* _DIRECTIONS FOR THIS TASK_: Render every line of the items below as a Markdown table with the columns "Row" and "Line", numbering the rows and skipping blank lines. Leave the pictures out.

====

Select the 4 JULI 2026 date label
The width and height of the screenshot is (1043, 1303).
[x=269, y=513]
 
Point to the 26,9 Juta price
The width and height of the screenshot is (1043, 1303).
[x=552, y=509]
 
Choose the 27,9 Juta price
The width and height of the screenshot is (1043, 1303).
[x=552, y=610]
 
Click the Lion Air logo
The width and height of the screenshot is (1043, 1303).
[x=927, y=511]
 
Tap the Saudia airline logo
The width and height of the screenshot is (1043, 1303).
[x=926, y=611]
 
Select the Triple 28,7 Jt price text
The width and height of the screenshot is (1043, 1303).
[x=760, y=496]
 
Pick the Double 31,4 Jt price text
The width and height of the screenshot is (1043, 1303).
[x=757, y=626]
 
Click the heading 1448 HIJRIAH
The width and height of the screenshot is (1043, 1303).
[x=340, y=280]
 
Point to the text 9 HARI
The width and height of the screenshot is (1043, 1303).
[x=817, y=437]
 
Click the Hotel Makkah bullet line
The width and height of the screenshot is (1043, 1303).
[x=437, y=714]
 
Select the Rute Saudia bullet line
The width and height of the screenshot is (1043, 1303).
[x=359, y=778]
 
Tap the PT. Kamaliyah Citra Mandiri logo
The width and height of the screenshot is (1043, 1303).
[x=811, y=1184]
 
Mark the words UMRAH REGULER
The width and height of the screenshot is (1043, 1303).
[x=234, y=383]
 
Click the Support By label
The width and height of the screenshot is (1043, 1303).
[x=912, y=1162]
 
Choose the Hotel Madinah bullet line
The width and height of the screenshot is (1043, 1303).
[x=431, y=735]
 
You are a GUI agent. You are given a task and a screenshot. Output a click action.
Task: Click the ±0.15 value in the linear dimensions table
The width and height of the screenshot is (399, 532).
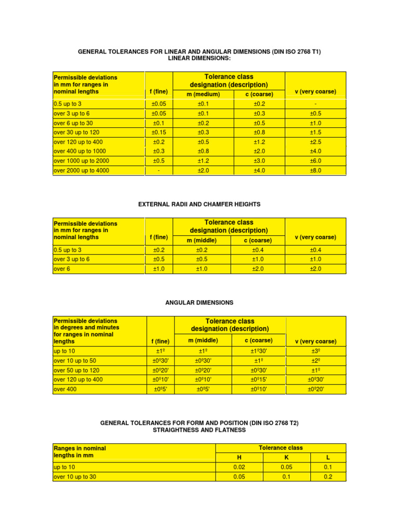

====

* _WORKED SOLUTION_:
| Row | Line |
|---|---|
| 1 | Select the 4 JULI 2026 date label |
| 2 | The width and height of the screenshot is (1043, 1303). |
| 3 | [x=269, y=513] |
| 4 | Point to the 26,9 Juta price |
| 5 | The width and height of the screenshot is (1043, 1303). |
| 6 | [x=552, y=509] |
| 7 | Choose the 27,9 Juta price |
| 8 | The width and height of the screenshot is (1043, 1303). |
| 9 | [x=552, y=610] |
| 10 | Click the Lion Air logo |
| 11 | The width and height of the screenshot is (1043, 1303). |
| 12 | [x=927, y=511] |
| 13 | Tap the Saudia airline logo |
| 14 | The width and height of the screenshot is (1043, 1303). |
| 15 | [x=926, y=611] |
| 16 | Select the Triple 28,7 Jt price text |
| 17 | The width and height of the screenshot is (1043, 1303). |
| 18 | [x=760, y=496] |
| 19 | Pick the Double 31,4 Jt price text |
| 20 | The width and height of the screenshot is (1043, 1303). |
| 21 | [x=757, y=626] |
| 22 | Click the heading 1448 HIJRIAH |
| 23 | The width and height of the screenshot is (1043, 1303). |
| 24 | [x=340, y=280] |
| 25 | Point to the text 9 HARI |
| 26 | The width and height of the screenshot is (1043, 1303). |
| 27 | [x=817, y=437] |
| 28 | Click the Hotel Makkah bullet line |
| 29 | The width and height of the screenshot is (1043, 1303). |
| 30 | [x=437, y=714] |
| 31 | Select the Rute Saudia bullet line |
| 32 | The width and height of the screenshot is (1043, 1303). |
| 33 | [x=359, y=778] |
| 34 | Tap the PT. Kamaliyah Citra Mandiri logo |
| 35 | The width and height of the screenshot is (1043, 1303). |
| 36 | [x=811, y=1184] |
| 37 | Mark the words UMRAH REGULER |
| 38 | The width and height of the screenshot is (1043, 1303). |
| 39 | [x=234, y=383] |
| 40 | Click the Support By label |
| 41 | The width and height of the screenshot is (1043, 1303). |
| 42 | [x=912, y=1162] |
| 43 | Choose the Hotel Madinah bullet line |
| 44 | The width and height of the screenshot is (1043, 1303). |
| 45 | [x=431, y=735] |
| 46 | You are a GUI agent. You are given a task and a screenshot. Output a click action. |
| 47 | Task: Click the ±0.15 value in the linear dimensions table |
| 48 | The width and height of the screenshot is (399, 532). |